- Howesville Location within the state of West Virginia Howesville Howesville (the United States)
- Coordinates: 39°26′21″N 79°45′21″W﻿ / ﻿39.43917°N 79.75583°W
- Country: United States
- State: West Virginia
- County: Preston
- Elevation: 2,218 ft (676 m)
- Time zone: UTC-5 (Eastern (EST))
- • Summer (DST): UTC-4 (EDT)
- GNIS feature ID: 1540535

= Howesville, West Virginia =

Howesville is an unincorporated community and coal town in Preston County, West Virginia, United States. It sits at an altitude of 2,218 feet (676 m). The community once possessed a post office, which has since been closed.

Howesville was named for James D. Howe, who opened a store there in the 1860s. The community was originally built up chiefly by Germans.

St. Joseph's Cemetery and Catholic Church are located in Howesville. The original church was built in the 1840s. It was replaced by the current structure. Nicholas Borgman, who was one of the people who helped build the original church, was the first person buried in St. Joseph's Cemetery in January 1847. His gravestone is still standing.

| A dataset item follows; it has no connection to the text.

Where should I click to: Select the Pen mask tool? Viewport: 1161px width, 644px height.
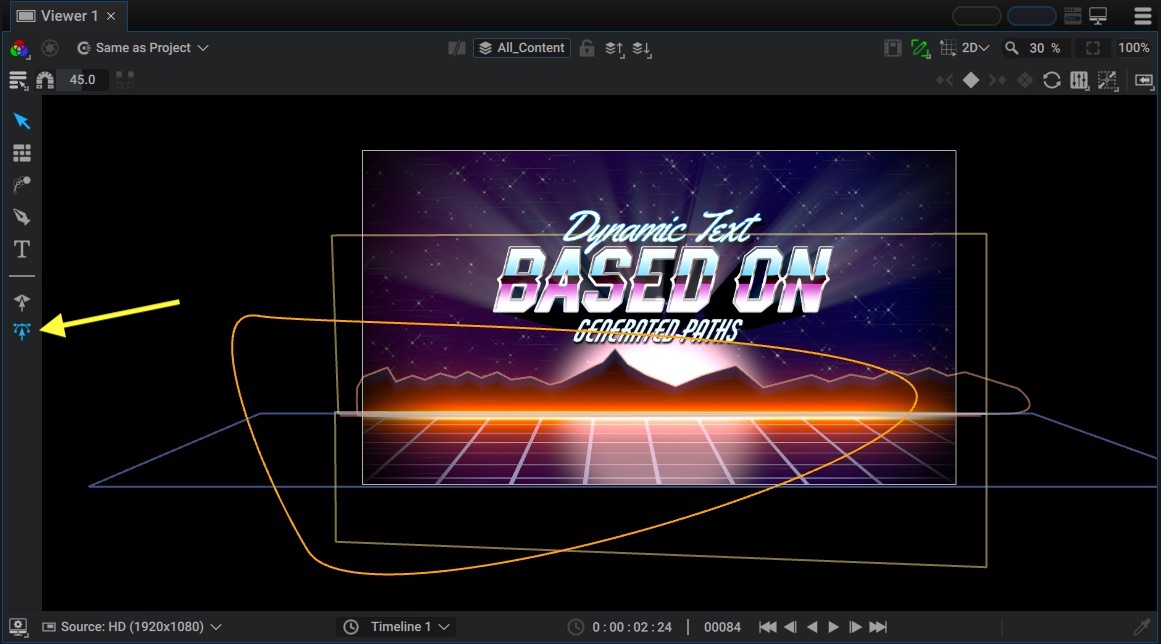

==Meteorite Hoax of 1920==
A hoax news dispatch in 1920, picked up by major newspapers across the U.S., reported that on November 22, 1920, residents of the area "were thrown into a panic tonight when a large meteor fell at Howesville.. according to reports received here." The news story added that "The meteor struck in the business section of Howesville, near the railroad station. It exploded as it buried itself in the earth. The force of the blast was heard for several miles. An automobile standing near the railroad station was damaged by the explosion and the occupants of the machine were dazed, but escaped injury." The dispatch added "There are no telephones in Howesville and detailed information as to the meteor could not be obtained tonight.